Metatables and Black Magic

Metatables are Lua's secret weapon. They allow you to override fundamental operations on tables — addition, comparison, indexing, even function calls. With metatables, Lua's syntax becomes a canvas for creating domain-specific languages.

The __index Metamethod

The __index metamethod intercepts access to missing keys. It's the foundation of inheritance in Lua:

local Animal = {}
Animal.__index = Animal

function Animal.new(name, sound)
    local self = setmetatable({}, Animal)
    self.name = name
    self.sound = sound
    return self
end

function Animal:speak()
    print(self.name .. " says " .. self.sound)
end

local cat = Animal.new("Cat", "meow")
cat:speak()  -- "Cat says meow"

Operator Overloading

local Vector = {}
Vector.__index = Vector

function Vector.new(x, y)
    return setmetatable({x = x, y = y}, Vector)
end

function Vector.__add(a, b)
    return Vector.new(a.x + b.x, a.y + b.y)
end

function Vector.__tostring(v)
    return string.format("(%g, %g)", v.x, v.y)
end

local v = Vector.new(1, 2) + Vector.new(3, 4)
print(v)  -- (4, 6)

Proxy Tables with __newindex

Create read-only tables, validation layers, or observable objects by intercepting writes:

local function readonly(t)
    return setmetatable({}, {
        __index = t,
        __newindex = function()
            error("Attempt to modify read-only table")
        end
    })
end

The __call Metamethod

Make any table callable like a function.
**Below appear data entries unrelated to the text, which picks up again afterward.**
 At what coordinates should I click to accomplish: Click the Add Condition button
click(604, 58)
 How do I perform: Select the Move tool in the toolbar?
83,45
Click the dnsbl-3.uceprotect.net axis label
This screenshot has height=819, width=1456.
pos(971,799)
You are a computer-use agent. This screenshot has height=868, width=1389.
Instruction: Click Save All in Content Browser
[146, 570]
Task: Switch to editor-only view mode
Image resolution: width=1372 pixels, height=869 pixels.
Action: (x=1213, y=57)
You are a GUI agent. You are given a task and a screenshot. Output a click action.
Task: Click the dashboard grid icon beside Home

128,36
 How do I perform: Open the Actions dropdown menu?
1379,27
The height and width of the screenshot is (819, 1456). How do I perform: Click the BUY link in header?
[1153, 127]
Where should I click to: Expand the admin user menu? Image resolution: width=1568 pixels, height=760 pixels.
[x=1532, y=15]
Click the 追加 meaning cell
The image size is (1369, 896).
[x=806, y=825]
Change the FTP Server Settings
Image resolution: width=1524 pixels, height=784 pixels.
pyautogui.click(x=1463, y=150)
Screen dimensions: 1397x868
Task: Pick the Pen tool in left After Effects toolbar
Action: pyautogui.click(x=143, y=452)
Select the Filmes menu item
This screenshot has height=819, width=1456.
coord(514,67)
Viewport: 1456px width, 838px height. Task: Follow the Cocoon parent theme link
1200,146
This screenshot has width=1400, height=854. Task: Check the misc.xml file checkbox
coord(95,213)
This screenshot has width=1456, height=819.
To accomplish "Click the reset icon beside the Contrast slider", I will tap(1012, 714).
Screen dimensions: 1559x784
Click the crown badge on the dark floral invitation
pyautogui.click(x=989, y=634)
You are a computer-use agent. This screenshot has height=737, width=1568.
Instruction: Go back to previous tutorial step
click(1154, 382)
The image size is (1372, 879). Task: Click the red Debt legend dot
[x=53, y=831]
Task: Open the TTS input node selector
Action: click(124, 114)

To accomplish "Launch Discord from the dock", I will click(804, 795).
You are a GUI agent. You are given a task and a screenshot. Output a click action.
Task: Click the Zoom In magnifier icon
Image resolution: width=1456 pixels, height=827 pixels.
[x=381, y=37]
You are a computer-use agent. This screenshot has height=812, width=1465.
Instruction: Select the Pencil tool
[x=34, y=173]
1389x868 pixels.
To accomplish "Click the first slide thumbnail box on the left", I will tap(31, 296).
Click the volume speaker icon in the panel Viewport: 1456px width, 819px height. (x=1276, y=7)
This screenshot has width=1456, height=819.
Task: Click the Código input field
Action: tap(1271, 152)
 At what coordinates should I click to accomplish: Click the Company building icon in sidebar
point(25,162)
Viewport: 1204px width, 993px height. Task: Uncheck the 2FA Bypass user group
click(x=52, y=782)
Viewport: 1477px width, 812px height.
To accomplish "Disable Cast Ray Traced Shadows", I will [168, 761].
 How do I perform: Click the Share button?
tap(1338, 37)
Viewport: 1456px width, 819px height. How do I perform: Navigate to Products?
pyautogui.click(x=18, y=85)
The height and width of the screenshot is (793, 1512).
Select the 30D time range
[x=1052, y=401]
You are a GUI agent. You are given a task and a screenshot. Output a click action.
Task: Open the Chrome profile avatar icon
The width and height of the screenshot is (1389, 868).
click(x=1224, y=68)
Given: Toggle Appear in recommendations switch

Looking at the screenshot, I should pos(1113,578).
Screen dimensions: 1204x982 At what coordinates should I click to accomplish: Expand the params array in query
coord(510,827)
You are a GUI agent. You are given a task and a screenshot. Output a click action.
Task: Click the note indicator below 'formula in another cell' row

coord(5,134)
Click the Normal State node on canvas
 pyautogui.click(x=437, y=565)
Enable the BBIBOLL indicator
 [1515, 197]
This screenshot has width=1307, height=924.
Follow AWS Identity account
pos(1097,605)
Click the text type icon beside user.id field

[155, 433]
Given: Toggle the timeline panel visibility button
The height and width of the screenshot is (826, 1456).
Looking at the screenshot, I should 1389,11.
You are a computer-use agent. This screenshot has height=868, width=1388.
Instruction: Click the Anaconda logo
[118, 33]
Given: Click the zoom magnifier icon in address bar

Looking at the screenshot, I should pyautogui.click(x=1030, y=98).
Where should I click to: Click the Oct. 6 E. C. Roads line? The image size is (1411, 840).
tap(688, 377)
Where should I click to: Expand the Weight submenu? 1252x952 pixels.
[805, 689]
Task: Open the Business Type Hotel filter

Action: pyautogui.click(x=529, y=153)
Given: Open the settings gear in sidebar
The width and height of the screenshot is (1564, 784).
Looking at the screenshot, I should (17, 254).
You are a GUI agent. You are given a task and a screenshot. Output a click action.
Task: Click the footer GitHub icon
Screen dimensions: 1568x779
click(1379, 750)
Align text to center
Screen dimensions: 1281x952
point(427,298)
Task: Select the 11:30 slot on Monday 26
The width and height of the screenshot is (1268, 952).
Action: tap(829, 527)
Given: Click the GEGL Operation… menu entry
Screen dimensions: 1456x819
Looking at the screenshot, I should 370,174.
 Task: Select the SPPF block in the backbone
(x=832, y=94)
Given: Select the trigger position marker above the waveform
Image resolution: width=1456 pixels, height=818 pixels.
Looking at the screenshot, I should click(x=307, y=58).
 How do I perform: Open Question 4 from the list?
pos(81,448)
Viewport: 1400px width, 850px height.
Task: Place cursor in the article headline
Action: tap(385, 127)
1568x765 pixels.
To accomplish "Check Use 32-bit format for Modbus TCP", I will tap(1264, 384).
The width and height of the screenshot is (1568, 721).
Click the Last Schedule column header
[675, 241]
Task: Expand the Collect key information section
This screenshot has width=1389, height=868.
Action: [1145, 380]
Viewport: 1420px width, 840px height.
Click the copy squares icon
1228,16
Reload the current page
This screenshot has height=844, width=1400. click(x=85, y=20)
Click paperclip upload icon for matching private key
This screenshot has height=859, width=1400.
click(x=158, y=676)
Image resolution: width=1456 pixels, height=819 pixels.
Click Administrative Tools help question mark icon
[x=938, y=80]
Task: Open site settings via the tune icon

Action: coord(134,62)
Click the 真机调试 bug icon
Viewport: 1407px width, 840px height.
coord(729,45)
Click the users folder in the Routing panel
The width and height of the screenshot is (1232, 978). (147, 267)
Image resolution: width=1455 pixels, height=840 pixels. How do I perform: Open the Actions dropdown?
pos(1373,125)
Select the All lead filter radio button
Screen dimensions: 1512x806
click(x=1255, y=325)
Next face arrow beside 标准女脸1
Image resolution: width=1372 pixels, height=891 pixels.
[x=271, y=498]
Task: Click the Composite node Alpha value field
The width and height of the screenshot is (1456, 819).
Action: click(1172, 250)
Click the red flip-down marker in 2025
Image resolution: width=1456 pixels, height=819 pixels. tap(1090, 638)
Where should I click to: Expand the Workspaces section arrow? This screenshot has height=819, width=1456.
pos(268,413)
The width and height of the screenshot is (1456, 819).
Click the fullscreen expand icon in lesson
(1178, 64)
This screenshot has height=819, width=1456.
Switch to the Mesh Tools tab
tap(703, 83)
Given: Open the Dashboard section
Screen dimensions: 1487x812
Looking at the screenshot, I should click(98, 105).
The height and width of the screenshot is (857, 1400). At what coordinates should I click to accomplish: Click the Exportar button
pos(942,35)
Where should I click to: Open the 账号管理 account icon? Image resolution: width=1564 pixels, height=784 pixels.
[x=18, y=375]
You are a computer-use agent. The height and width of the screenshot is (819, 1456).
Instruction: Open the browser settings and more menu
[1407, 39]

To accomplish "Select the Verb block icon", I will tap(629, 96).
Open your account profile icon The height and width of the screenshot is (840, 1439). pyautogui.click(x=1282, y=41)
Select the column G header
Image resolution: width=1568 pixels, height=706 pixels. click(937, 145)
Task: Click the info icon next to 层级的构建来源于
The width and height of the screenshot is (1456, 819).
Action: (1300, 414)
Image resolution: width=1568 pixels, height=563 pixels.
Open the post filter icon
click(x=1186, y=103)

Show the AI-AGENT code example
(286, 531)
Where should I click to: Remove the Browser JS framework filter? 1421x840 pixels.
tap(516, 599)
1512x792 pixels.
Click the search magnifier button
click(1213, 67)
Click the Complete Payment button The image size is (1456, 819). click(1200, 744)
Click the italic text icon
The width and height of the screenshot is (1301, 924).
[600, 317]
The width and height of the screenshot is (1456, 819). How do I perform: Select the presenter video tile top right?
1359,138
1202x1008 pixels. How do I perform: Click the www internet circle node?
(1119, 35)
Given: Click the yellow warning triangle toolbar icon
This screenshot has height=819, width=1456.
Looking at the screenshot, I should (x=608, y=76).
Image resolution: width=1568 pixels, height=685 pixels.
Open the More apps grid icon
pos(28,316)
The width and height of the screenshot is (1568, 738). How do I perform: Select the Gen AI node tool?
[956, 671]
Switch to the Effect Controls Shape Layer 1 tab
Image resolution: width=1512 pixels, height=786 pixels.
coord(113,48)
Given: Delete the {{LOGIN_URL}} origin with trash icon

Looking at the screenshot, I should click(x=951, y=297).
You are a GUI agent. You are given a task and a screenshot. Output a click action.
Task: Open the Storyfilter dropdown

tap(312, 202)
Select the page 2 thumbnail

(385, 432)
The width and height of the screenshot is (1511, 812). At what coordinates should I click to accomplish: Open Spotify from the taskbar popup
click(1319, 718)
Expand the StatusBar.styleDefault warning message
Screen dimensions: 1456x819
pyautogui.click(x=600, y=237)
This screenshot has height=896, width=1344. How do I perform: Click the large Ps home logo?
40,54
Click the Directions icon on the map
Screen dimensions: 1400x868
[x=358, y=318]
This enables factory patterns, decorators, and functional programming idioms:

local Logger = setmetatable({}, {
    __call = function(self, msg)
        print("[LOG] " .. os.date() .. ": " .. msg)
    end
})

Logger("System initialized")  -- Table used as function

Metatables blur the line between data and behavior. Use them wisely, and Lua bends to your will.